▶ _Problem_
Please repeat the lines below exactly. Begin with the line containing "QUI SOMMES-NOUS ? (559, 2520)" and go on through the line containing "EVIL DEAD BURN (2026) (846, 466)".

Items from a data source
▬▬▬▬▬▬

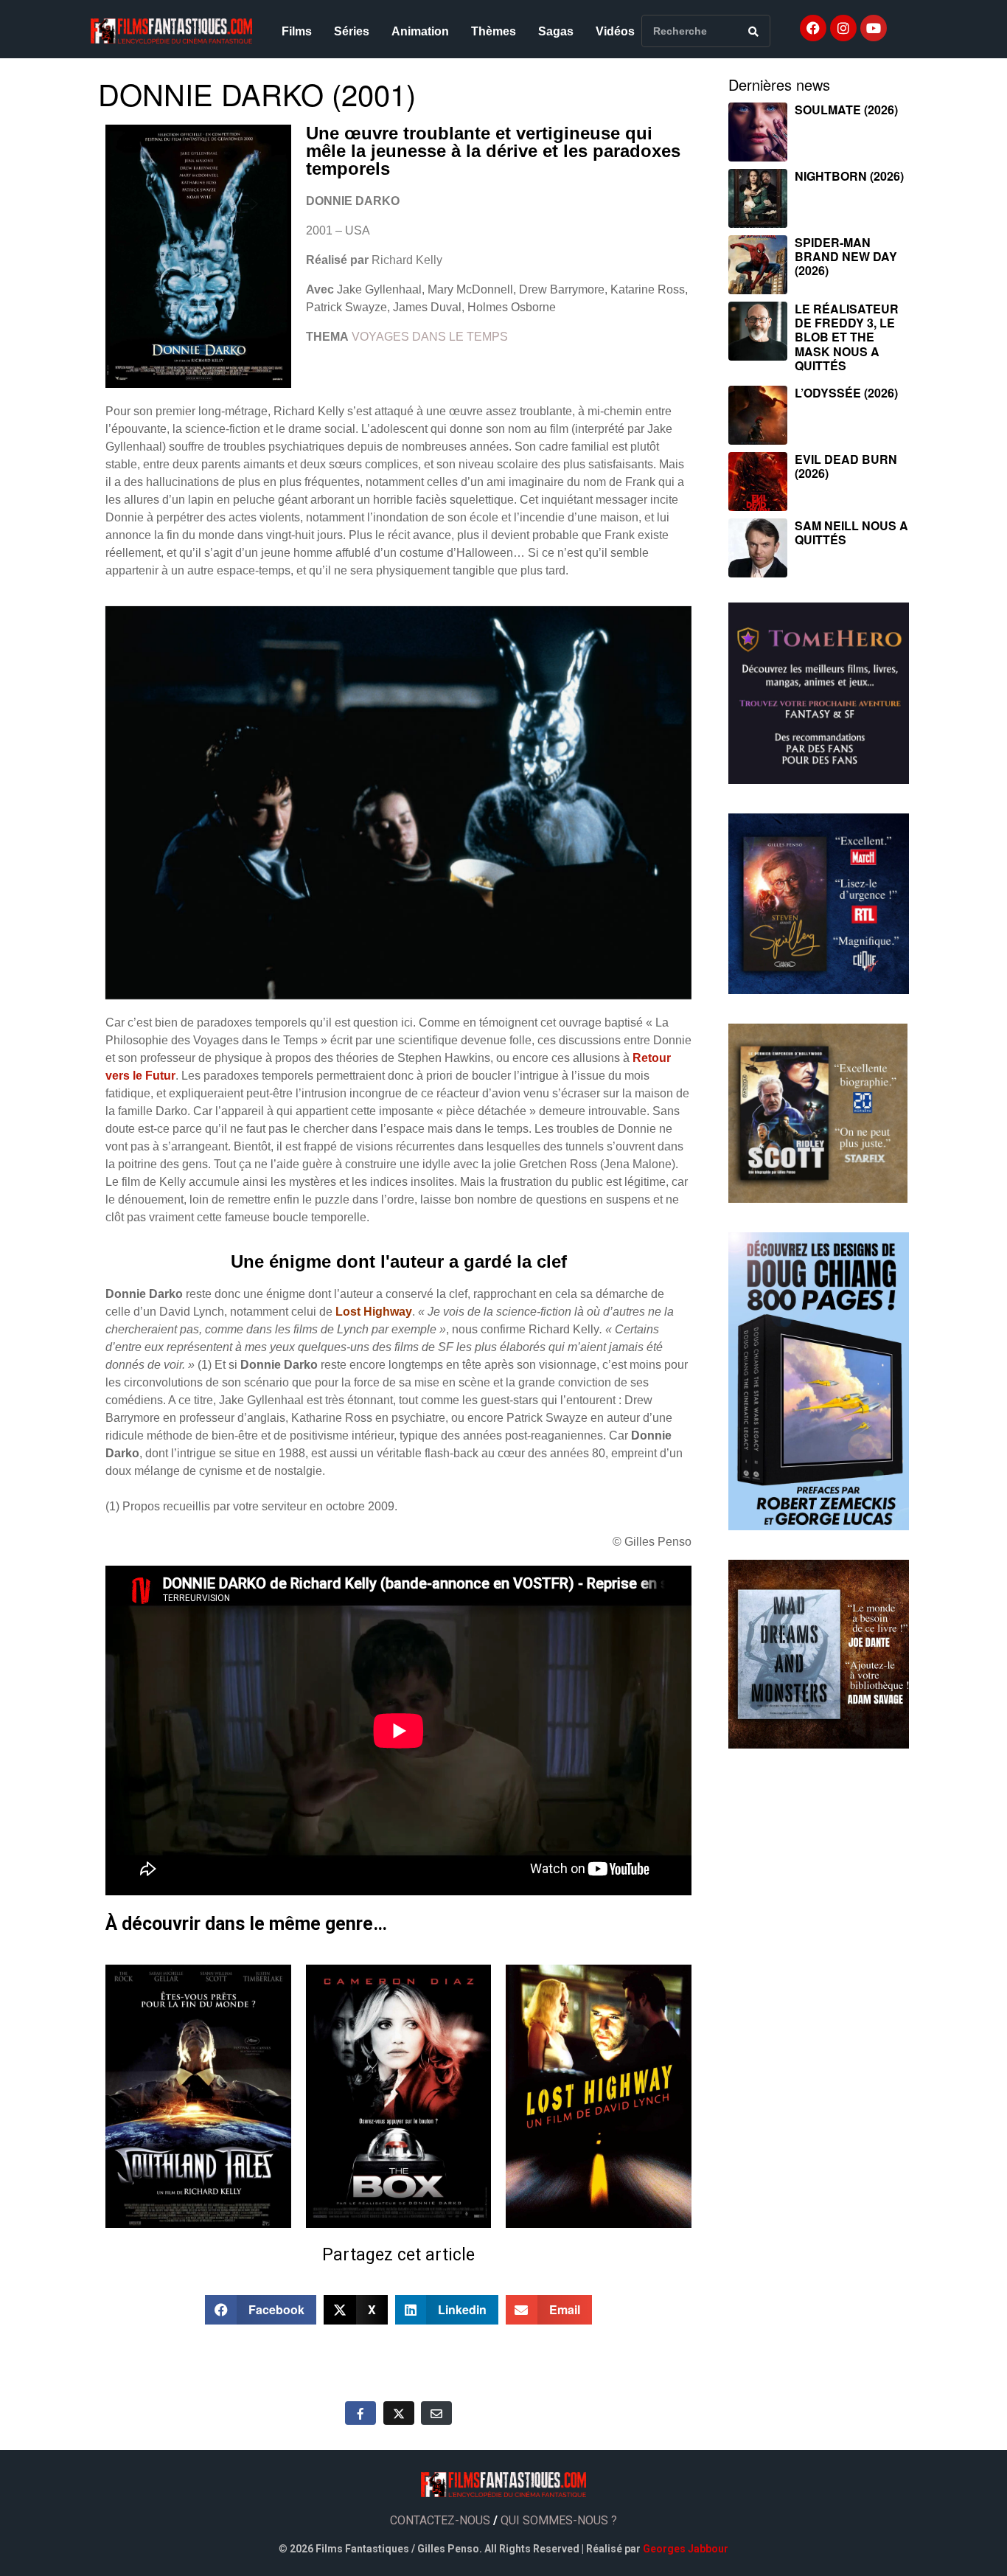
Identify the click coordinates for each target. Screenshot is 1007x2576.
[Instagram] (843, 28)
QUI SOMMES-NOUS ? (559, 2520)
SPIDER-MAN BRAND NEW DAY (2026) (846, 256)
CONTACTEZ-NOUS (440, 2520)
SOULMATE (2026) (846, 109)
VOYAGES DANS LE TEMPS (430, 336)
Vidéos (615, 31)
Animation (420, 31)
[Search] (753, 30)
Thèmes (493, 31)
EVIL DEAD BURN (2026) (846, 466)
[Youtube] (873, 28)
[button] (261, 2310)
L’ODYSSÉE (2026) (846, 392)
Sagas (556, 31)
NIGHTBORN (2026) (849, 175)
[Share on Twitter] (398, 2413)
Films (297, 31)
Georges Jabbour (685, 2549)
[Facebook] (813, 28)
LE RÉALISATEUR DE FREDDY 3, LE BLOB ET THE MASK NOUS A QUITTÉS (847, 337)
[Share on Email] (436, 2413)
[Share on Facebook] (360, 2413)
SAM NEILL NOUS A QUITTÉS (851, 532)
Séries (351, 31)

▬▬▬▬▬▬

▶ _Solution for this problem_
QUI SOMMES-NOUS ? (559, 2520)
SPIDER-MAN BRAND NEW DAY (2026) (846, 256)
CONTACTEZ-NOUS (440, 2520)
SOULMATE (2026) (846, 109)
VOYAGES DANS LE TEMPS (430, 336)
Vidéos (615, 31)
Animation (420, 31)
[Search] (753, 30)
Thèmes (493, 31)
EVIL DEAD BURN (2026) (846, 466)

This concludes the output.